Examinada la prueba practicada en las actuaciones, cobra especial importancia el informe pericial acompañado por la demandada y obrante a los folios 63 y ss., y si bien la parte recurrente señala que impugnó el mismo y que no ha sido ratificado en juicio por su autor por lo que "deberá estarse a la prueba testifical ofrecida por la decoradora Sra. Marí Juana " (folio 96), no es menos cierto que a tenor de lo dispuesto en el artículo 336 de la L.E.C . las partes pueden aportar dictámenes elaborados por peritos de su libre designación, sin que se pueda uno situar en la desconfianza respecto de la imparcialidad del perito sin razonar fundadamente el porqué, y en este caso no hay dato alguno que convierta al perito Sr. Santiago en sospechoso de algún tipo de connivencia con la actora reconvencional, ya que el hecho de que el informe haya sido por ella aportado o realizado a su instancia, es totalmente irrelevante a tales efectos. Y, además, no es necesario que los peritos comparezcan al acto de la vista a ratificarse en su informe, lo que sólo ocurrirá si las partes manifiestan que desean que comparezcan al juicio o a la vista, ex art 337.2 L.E ..

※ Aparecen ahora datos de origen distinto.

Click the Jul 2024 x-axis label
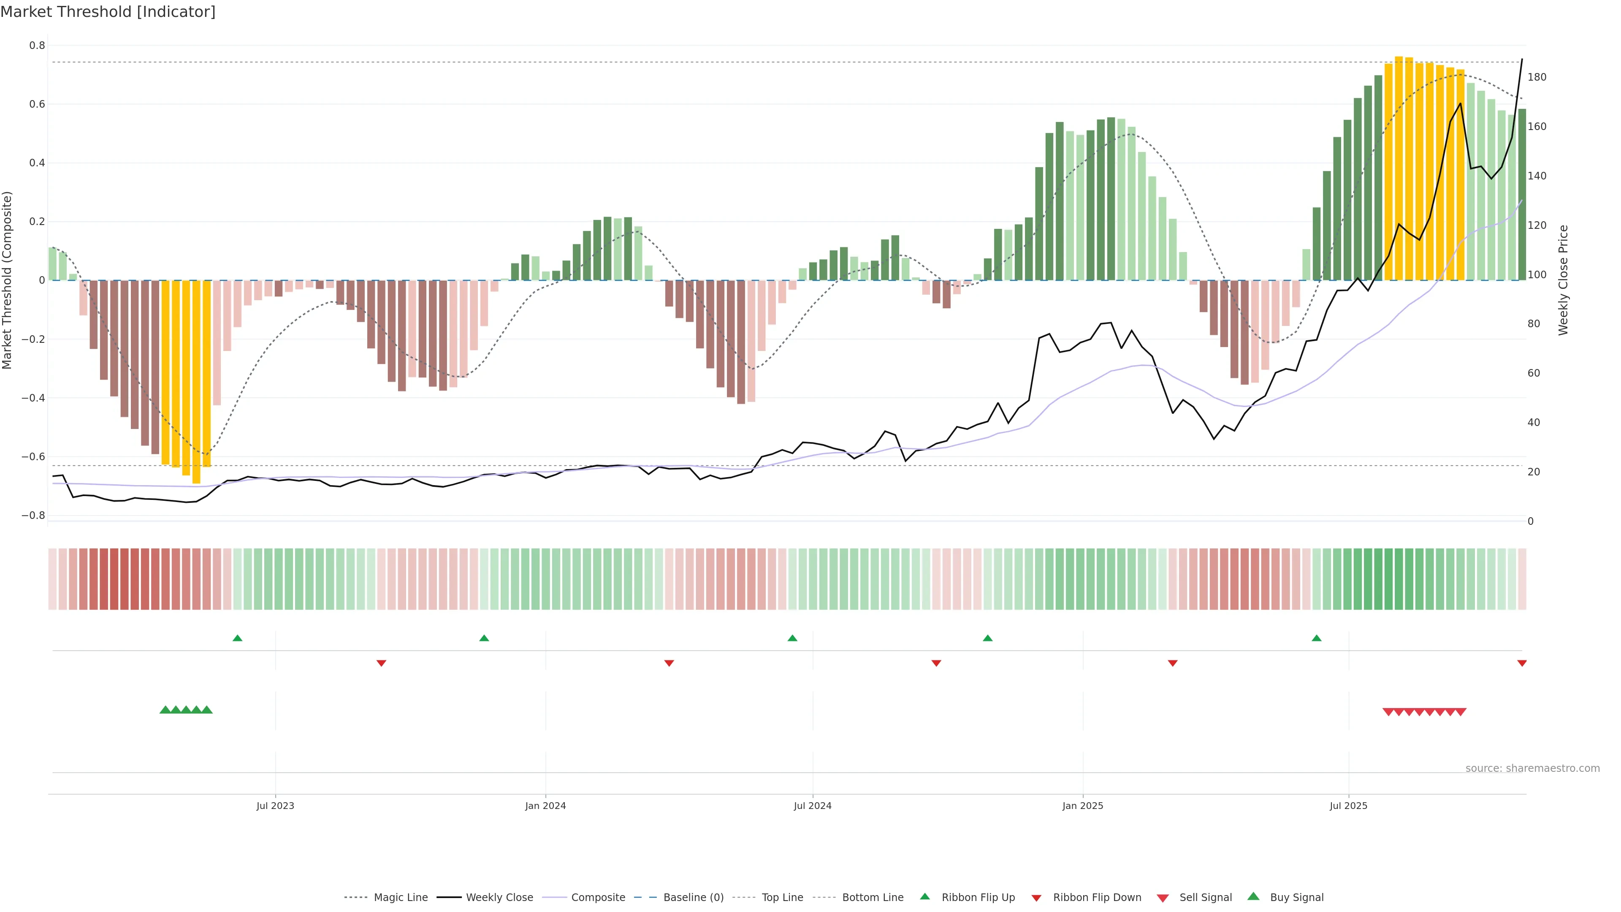 (x=812, y=806)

De acuerdo con la declaración de la testigo Doña. Marí Juana (que fue quien realizó el trabajo de decoración en la vivienda de la demandada principal) que manifestó que se hizo una reparación en el arco, junto con dicho informe pericial, "la qualitat dels acabats, en el cas de l'arcada, no es la adequada (fotos 2 i 3), ni pel que fa a la planeitat de la motllura, ni pel que fa a la continuïtat de la directriu (intradós), ni pel que fa a la unió entre les diferents peces que la conformen. Tanmateix s'han produït trencaments diversos (esquerdes) en diferents elements de guix integrants de l'arcada", ha resultado acreditada la alegada exceptio non rite adimpleti contractus, siendo el presupuesto orientativo para la ejecución material de los trabajos de reparación de 774,93 euros sin I.V.A.. Expresándolo en otros términos, siendo superior el importe de la reparación (los indicados 774,93 euros sin I.V.A.) al importe de la deuda objeto de reclamación 585,20 euros), de acuerdo con la doctrina expuesta, no cabe otra decisión que desestimar el presente recurso de apelación y confirmar la resolución de instancia.

Finalmente, añadir respecto a la alegación de la parte recurrente de que no puede quedar al arbitrio de la parte actora reconvencional optar entre la reparación in natura o la indemnización económica, tal y como declaró esta Sala en su sentencia de 25-04-2008, rollo 324/07 , cabe solicitar directamente la reparación económica equivalente en lugar de la reparación in natura, ya que cuando se conceden varias acciones, el interesado puede elegir la que estima más conveniente a la satisfacción de su legítimo interés.

SEGUNDO. Conforme al principio del vencimiento objetivo establecido en el artículo 398 de la Ley de Enjuiciamiento Civil , se condena a la parte apelante al pago de las costas de esta alzada.

Vistos los preceptos de pertinente aplicación,

Fallo

Que DESESTIMANDO INTEGRAMENTE el recurso de apelación interpuesto por la representación procesal de la mercantil JUAN ANGEL ROMAN, S.L. contra la sentencia de 27 de julio de 2.009 dictada por el Juzgado de Primera Instancia núm. 3 de Valls en el juicio verbal núm. 312/2009 ,

1º) Confirmo la citada resolución.

2º) Impongo a la parte apelante las costas de esta alzada.

Devuélvanse los autos a dicho Juzgado, con certificación de la presente, a los oportunos efectos, interesándole acuse de recibo.

Así por mi Sentencia, lo acuerdo, mando y firmo.